И я встаю, прощаюсь, желая спокойной ночи. Она кивает. Сорок девять шагов разделяют веранду и дверь моего сарая.
На восьмом шаге, на ступеньке веранды, она окликает меня. Я медлю, прежде чем повернуться, и когда нахожу в себе силы, она оказывается прямо позади меня, изваяние на пьедестале. С протянутыми руками.
Я хватаюсь за ее руки-плети. Виноградные лозы, водоросли… Мои зубы начинают стучать.
На кровать складками спускается москитная сетка, мы оказываемся под куполом, и он смыкается над нами. Теплый и недвижный воздух колышется нашим дыханием.

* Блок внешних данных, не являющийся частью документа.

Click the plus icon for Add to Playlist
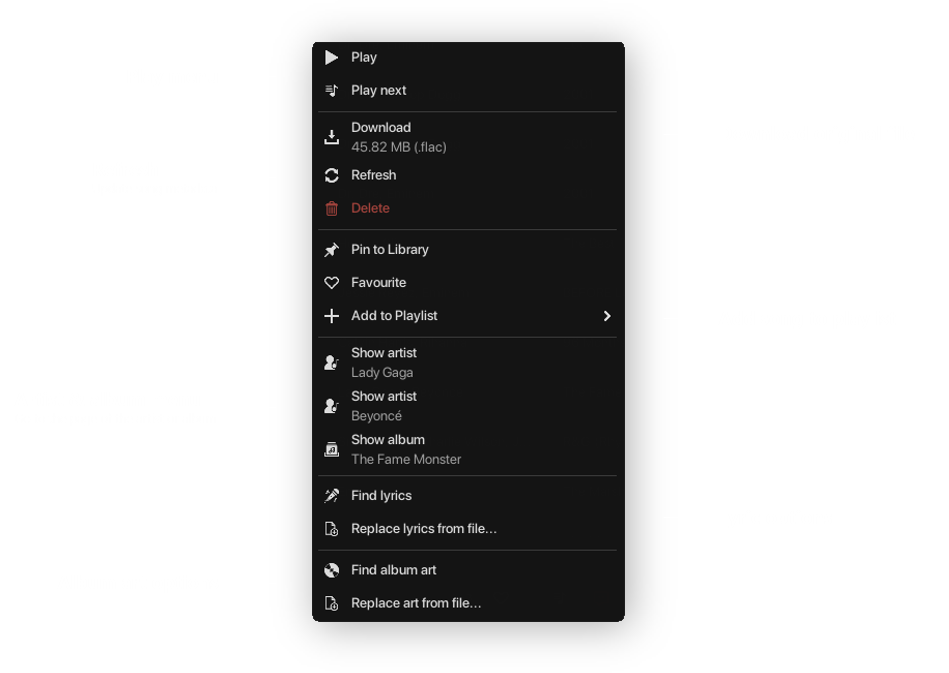Viewport: 949px width, 673px height. (x=332, y=316)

Мои губы пускаются исследовать карамельную географию ее тела. Запястья. Сгибы локтей. Скалы ключиц. Долина между двумя островерхими холмами, мерцающая от огонька свечи и выступающей влаги, как речное русло. Иссушенная равнина, которая поднимается, выгибается мне навстречу, умоляя о сезоне дождей.
Мы не думаем о предосторожностях. Мы не думаем вообще ни о чем. То есть я не думаю – ведь ее мысли для меня загадка. Я знаю лишь, что умру, если через минуту не сольюсь с этой женщиной, не впитаю ее до последней клеточки. Если она не примет меня, я погибну. Ничто больше не имеет значения.